Di Bogor itulah pada tahun 1995 saya mulai aktif di PII. Saat mengikuti Leadership Basic Training saya belum menemukan banyak hal. Begitupun dalam proses berstruktur dan beraktifitas di PII. Kejutan penting baru terjadi saat saya mengikuti Mental Training di Bandung Tahun 1996 saat mengikuti materi Perbandingan Mazhab Teologi dan Fikih. Diskusi inilah yang ternyata saya tunggu-tunggu selama 2 tahun dalam hidup saya. Dalam diskusi ini, sang Instruktur dengan sangat piawai membongkar bangunan doktrin teologis yang sudah tertanam kuat dalam pikiran masing-masing peserta. Satu persatu dari kami diminta untuk menyampaikan pandangan Islam versi kami. Saya yang terdidik dalam kultur sunni menjelaskan Islam versi sunni. Kawan saya yang terdidik dalam kultur wahabi menjelaskan Islam versi Wahabi, begitu pun yang lainnya. Tapi kami sangat terkejut saat instruktur tersebut mampu menunjukkan bukti-bukti kelemahan dari setiap mazhab yang selama ini kami yakini paling benar. Menurutnya, kenapa semua dapat dicari titik lemahnya? Karena semua mazhab itu adalah hasil pikiran manusia juga. Tidak lebih sekedar pemahaman manusia atas Alquran dan Sunnah. Kami diajarkan untuk bersikap proporsional dalam meletakan hal yang sakral dan hal yang profan. Hal yang mutlak dan hal yang relatif. Disanalah kami diajarkan untuk bersikap saling menghargai dan tidak lagi bersikap eksklusif terhadap salah satu mazhab pemikiran dan fikih dalam Islam. Betapa saya harus mengakui bahwa dasar-dasar sikap pluralis saya temukan di PII.
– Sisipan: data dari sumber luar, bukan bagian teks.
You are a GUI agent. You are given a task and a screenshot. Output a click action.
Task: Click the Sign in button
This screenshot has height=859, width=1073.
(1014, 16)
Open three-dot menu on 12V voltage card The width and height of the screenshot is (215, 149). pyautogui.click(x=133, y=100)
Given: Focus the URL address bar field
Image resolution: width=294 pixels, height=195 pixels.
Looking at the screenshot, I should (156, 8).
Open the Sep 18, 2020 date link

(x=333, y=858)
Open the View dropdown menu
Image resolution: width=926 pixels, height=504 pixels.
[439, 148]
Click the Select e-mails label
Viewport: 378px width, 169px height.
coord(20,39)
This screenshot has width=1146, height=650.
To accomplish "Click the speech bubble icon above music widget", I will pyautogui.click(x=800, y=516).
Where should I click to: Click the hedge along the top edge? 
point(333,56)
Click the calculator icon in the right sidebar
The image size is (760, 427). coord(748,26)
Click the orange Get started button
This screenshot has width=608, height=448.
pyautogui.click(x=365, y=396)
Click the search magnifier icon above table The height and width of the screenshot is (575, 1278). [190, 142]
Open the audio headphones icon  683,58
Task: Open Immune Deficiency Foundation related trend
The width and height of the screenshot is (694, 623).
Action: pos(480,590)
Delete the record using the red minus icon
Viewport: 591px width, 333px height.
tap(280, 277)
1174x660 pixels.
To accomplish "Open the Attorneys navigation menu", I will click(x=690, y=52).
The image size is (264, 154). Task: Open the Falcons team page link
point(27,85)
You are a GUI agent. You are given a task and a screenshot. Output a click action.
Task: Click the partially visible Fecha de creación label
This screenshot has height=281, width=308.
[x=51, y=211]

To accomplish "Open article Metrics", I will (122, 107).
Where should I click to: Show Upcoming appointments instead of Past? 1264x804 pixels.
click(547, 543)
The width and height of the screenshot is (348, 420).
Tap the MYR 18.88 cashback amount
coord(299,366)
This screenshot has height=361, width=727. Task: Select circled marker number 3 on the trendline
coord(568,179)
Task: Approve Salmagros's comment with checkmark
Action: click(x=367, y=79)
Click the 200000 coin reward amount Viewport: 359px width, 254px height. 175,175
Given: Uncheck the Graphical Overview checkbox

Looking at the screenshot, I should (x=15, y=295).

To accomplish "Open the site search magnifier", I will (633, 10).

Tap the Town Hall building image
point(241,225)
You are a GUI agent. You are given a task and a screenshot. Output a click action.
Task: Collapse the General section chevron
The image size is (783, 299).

Semenjak itu saya semakin rajin mendalami kitab-kitab teologi, diantaranya Al-Milal wa An-Nihal karya Sahristani, Maqolat Islamiyyin wa Ikhtilaf al-Mushollin, Ushul al-Khamsah karya Al-Jabiri, al-Munyat al-amal fi al-milal wan an-nihal karya Abdul Qohir Al-Baghdadi dan beberapa karya ulama lain hingga saya menemukan jawaban atas kegelisahan saya mengenai keselamatan umat Islam diluar sunni. Kesimpulan terakhir saya, seharusnya hadis itu dipahami dengan cermat dan tidak tekstual. Nabi Muhammad hanya ingin memberikan standarisasi bahwa sejauh apapun kalian berbeda pandangan dan terpecah dalam kelompok yang banyak adalah hal yang lumrah. Tidak perlu khawatir dan saling memusuhi, semuanya akan selamat selama menjadikan alquran dan sunnah sebagai landasan. Nampaknya nabi sangat paham terhadap karakter bangsa arab sebagai generasi awal umat Islam yang mudah terpecah belah. Lihat saja, tidak lama setelah nabi wafat, kasus perseteruan antara Ali dan Muawiyah menjadi pemicul lahirnya firqah (sekte) dalam Islam. Dari peristiwa itu lahir sekte Khawarij dan Syi’ah. Lalu muncul Murjiah, Jabbariyah, Qaddariyah, Sunni, Mu’tazilah, Wahabi dan lain-lain. Sejak itulah terjadi tradisi saling mengkafirkan dalam internal Islam. Sejak itu saya bisa memahami mengapa nabi menyatakan demikian dan mengapa saya harus mengalami kegelisahan ini serta apa yang harus saya lakukan. Begitulah pergulatan pemikiran pada diri saya di usia SMA yang proses pematangannya saya peroleh di PII.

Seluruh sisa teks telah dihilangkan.